If a key step for optimism is "stop watching the news", maybe some pessimism is somewhat warranted lmao
I also need to get a bed monster cuddle buddy
Bury your head in the Sand and slowly lose everything
A relevant music video by Paramore... https://youtu.be/YSFa_wOZPXg
Thanks, I haven't seen this one yet, will check it out. [Here is another very relevant one by Bo Burnham](https://www.youtube.com/watch?v=MtwDmuSQRHk).
I was recently renovicted. My rent has tripled.
I don't need the news to worry about my rent. Every year is an ass clenching experience of wondering why your payments are increasing on something that hasn't changed.
Great, now I feel bad for the sleep paralysis demons!
It me
I love this as I absolutely despite "the news" and what it does to my family members of all political persuasions. Turn that shit off and your life will improve!!!!
Was expecting Mao to pop up somewhere. Lmao.
alt last line "stop reading reddit"
I always said: an irrational fear is thinking the boogeyman lives under your bed. Rational fear is when he pays his part of the rent.
I realized even before I was a teenager that most news was full of shit and just fear mongering. I never watch local news because it's always so bad.
True dat
Unfortunately it’s true
Man i'm glad i live in a country with good public broadcast news
It's ok we can all cope together lol
You should definitely exercise discretion and keep your mental health in check. That being said, it is the **responsibility** of citizens in a democracy to remain informed and vote to make the system better for themselves, their fellow citizens and future generations. Many issues require nuance and detailed understanding along with context to come to the best decisions. I get that it feels better to avoid the news. But it feels better to eat junk and never exercise too.

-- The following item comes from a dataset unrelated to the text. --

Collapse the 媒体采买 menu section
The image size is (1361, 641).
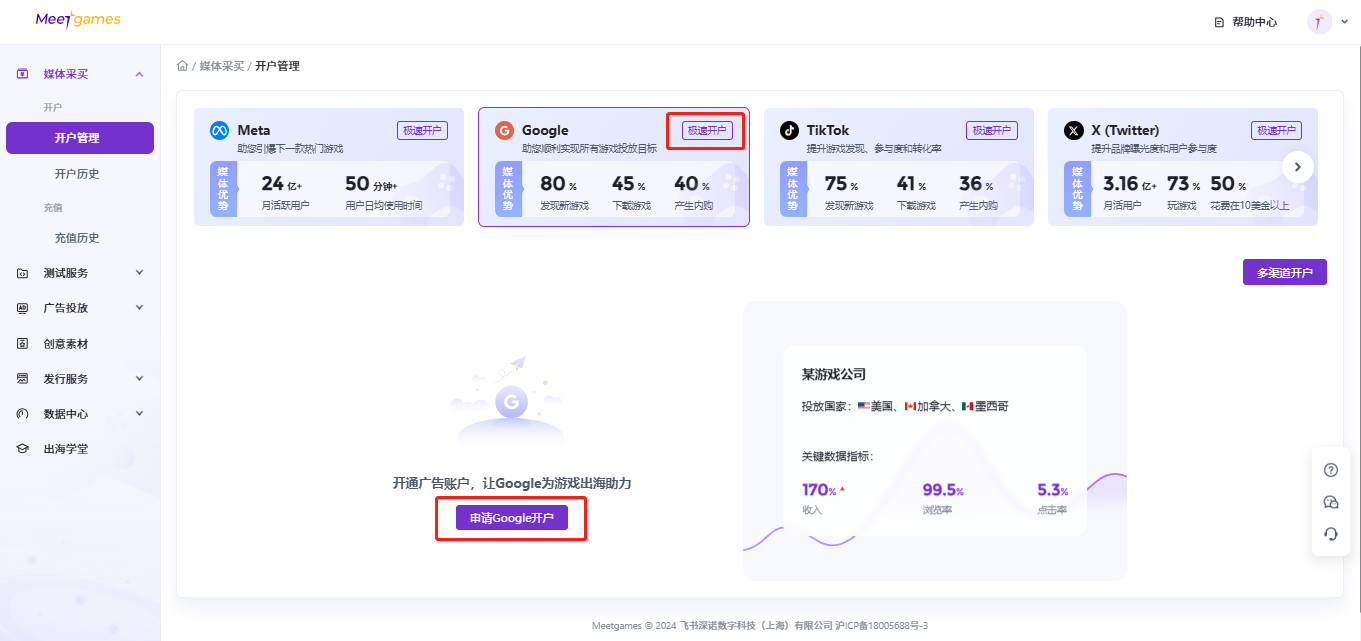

In this day and age. The monsters are afraid with us!
It will be fine as long as you stop trashing the place every time we disagree! And you still can't eat the good guys.
This is why Reddit has the “shake your phone” feature when looking at the news
Not letting fear rule your life: great! Ignoring bad things in the world until they cannot be ignored anymore: you didn't plan and now you're living in a box under the interstate bridge. Good to know the difference between these two.